Post Mortem: System Outage for DoiT Console App Date: April 24, 2023

Incident Summary: On April 24, 2023, the DoiT Console App experienced intermittent 404 errors and NO_BACKEND_SELECTED issues. This caused a significant disruption in the app's functionality, affecting the user experience.

Timeline (Eastern Time):

  • April 24, 2023, 11:23 AM: Initial report of the issue, users are getting intermittent 404 errors when accessing DoiT Console
  • April 24, 2023, 1:30 PM: We identified that Google App Engine is responsible for the outage
  • April 24, 2023, 1:42 PM: Report of the issue to GCP as P1
  • April 24, 2023, 2:34 PM: Google Cloud Support starts investigating the issue
  • April 24, 2023, 3:06 PM: Evgeny Zislis provides an attachment with additional details
  • April 24, 2023, 5:28 PM: Marcos R, the Escalation Manager, gets involved in the case
  • April 24, 2023, 5:46 PM: Marcos R informs that Google's SRE team is investigating
  • April 24, 2023, 7:07 PM: Alex N from Google Cloud Support Americas identifies a change in GFEs causing the issue
  • April 24, 2023, 8:56 PM: Alex N confirms the issue is mitigated after rolling back the change

Root Cause: The root cause of the issue was a change rolled out to a subset of Google Front End (GFE) servers. This change allowed the GFE to occasionally select an App Engine target that didn't contain the correct service, resulting in 400 series errors and the no backend selected status.

Resolution and Recovery: Google's product engineers rolled back the change in the affected GFEs, which resolved the issue.

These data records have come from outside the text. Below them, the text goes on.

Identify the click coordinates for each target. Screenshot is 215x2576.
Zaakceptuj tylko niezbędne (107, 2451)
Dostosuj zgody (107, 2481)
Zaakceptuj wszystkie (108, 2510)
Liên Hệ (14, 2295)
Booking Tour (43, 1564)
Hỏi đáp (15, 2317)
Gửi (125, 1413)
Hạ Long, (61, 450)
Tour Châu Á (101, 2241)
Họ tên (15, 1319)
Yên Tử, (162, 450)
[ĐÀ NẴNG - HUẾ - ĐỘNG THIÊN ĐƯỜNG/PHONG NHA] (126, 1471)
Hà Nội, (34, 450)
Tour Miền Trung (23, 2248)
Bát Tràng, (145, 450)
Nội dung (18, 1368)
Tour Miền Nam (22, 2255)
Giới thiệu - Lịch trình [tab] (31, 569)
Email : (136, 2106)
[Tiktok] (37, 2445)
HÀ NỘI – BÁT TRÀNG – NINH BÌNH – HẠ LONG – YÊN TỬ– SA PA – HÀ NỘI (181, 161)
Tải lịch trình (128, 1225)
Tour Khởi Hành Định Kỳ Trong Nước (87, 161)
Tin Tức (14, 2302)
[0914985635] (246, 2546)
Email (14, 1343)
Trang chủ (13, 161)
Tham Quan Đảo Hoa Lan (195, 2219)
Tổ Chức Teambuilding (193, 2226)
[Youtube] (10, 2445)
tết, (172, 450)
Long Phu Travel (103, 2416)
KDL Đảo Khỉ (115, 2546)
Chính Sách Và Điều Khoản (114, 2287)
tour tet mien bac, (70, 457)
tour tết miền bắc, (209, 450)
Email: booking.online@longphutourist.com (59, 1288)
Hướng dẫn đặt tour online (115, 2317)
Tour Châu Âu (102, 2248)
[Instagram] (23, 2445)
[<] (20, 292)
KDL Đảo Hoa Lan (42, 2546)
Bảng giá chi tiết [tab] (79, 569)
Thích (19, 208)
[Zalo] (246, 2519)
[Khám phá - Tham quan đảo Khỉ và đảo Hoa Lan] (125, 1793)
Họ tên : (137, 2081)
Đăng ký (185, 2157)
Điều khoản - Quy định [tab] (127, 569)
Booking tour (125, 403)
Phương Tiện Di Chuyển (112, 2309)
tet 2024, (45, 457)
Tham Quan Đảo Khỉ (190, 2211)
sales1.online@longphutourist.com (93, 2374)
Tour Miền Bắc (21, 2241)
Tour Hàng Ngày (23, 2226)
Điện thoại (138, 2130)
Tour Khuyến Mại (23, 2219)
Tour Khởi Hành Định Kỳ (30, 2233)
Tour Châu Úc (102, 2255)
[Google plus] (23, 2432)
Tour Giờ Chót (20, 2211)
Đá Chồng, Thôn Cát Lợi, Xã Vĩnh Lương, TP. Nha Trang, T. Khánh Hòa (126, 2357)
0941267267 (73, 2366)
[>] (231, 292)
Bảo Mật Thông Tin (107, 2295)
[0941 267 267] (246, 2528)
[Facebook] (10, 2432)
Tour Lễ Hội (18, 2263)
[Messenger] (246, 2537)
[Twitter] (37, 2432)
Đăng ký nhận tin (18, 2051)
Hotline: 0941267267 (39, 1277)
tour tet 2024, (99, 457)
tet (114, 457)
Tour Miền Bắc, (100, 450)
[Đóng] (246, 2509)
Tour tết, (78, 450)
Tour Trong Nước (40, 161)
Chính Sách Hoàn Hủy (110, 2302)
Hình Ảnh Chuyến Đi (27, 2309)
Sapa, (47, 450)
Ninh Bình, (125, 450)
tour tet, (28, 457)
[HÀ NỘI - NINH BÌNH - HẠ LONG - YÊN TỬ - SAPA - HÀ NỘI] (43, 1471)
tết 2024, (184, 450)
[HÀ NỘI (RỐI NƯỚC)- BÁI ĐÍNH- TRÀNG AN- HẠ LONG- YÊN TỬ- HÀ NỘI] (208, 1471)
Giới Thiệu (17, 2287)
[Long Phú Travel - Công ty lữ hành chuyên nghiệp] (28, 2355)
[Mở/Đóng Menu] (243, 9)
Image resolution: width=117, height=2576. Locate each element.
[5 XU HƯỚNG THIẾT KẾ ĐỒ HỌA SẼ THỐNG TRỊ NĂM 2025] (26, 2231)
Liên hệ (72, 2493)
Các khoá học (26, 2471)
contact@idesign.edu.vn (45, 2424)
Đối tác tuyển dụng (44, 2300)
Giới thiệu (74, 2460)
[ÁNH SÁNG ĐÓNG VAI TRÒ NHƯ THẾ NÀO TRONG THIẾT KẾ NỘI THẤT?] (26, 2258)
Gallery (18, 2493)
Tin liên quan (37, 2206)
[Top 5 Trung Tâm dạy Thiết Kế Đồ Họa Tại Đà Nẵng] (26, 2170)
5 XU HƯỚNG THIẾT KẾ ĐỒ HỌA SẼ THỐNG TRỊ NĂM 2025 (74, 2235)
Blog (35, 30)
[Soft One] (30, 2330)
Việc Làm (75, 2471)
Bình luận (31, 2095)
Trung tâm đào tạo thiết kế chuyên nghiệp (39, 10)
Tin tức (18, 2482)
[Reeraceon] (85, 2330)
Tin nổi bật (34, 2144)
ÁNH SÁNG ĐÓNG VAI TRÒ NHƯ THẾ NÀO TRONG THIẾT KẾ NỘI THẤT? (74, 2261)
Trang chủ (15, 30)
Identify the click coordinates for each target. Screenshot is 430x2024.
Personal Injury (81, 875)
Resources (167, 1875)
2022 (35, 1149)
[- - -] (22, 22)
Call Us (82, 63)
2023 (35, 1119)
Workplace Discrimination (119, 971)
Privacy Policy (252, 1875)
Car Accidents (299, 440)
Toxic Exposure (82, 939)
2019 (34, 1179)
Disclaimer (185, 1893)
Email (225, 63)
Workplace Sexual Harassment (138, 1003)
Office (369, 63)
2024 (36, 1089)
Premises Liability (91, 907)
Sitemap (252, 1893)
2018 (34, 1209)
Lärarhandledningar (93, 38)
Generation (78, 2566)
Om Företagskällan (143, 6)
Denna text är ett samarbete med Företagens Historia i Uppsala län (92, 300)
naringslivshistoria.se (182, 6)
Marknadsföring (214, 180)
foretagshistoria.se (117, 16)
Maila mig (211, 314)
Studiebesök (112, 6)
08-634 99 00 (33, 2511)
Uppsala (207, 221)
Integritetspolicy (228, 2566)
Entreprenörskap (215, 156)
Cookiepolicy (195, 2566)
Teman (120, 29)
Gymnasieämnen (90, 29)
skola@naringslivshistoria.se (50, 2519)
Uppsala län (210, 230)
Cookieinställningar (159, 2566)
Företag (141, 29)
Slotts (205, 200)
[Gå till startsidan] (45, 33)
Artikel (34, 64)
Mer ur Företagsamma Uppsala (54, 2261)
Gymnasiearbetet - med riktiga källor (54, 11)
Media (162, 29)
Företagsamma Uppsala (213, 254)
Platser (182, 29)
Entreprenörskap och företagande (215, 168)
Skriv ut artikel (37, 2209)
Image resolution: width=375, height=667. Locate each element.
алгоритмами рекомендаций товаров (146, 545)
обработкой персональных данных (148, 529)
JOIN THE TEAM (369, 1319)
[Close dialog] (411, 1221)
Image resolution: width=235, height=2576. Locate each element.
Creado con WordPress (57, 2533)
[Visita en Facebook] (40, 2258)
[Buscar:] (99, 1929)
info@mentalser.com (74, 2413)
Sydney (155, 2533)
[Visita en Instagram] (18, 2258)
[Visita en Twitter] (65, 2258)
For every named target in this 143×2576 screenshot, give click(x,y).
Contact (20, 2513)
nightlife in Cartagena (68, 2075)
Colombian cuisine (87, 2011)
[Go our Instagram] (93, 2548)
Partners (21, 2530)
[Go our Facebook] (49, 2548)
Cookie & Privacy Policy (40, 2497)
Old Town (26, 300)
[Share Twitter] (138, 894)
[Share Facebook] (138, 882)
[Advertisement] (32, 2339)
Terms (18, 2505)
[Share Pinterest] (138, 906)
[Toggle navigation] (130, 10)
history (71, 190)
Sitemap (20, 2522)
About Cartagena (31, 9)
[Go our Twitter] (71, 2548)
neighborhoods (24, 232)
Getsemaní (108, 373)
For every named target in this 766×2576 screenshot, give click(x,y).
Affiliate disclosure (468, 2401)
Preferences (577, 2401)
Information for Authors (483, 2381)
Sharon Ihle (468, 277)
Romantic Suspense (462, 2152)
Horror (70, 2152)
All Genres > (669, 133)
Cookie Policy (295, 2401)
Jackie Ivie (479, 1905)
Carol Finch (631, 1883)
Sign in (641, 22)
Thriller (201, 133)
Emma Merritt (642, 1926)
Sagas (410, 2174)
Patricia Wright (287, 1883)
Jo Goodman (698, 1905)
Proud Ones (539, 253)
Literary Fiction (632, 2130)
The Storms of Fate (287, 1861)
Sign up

The rollback was completed on April 25, 2023, at 3:56 AM Eastern Time.

Going forward, our team will continue to monitor the app's performance and promptly report any anomalies to ensure the best possible user experience for the DoiT Console App.

Posted Apr 25, 2023 - 04:44 UTC

Resolved
This incident has been resolved.
Posted Apr 25, 2023 - 04:29 UTC
Identified
The issue has been identified and is fixed by the cloud provider.
Posted Apr 24, 2023 - 23:00 UTC
Update
We are continuing to investigate this issue.
Posted Apr 24, 2023 - 16:34 UTC
Investigating
We are investigating intermittent 404 statuses. Temporary solution is refresh/retry.
Posted Apr 24, 2023 - 16:32 UTC
This incident affected: Core Platform (Cloud Cost Analytics, APIs, Dashboards, DoiT Console).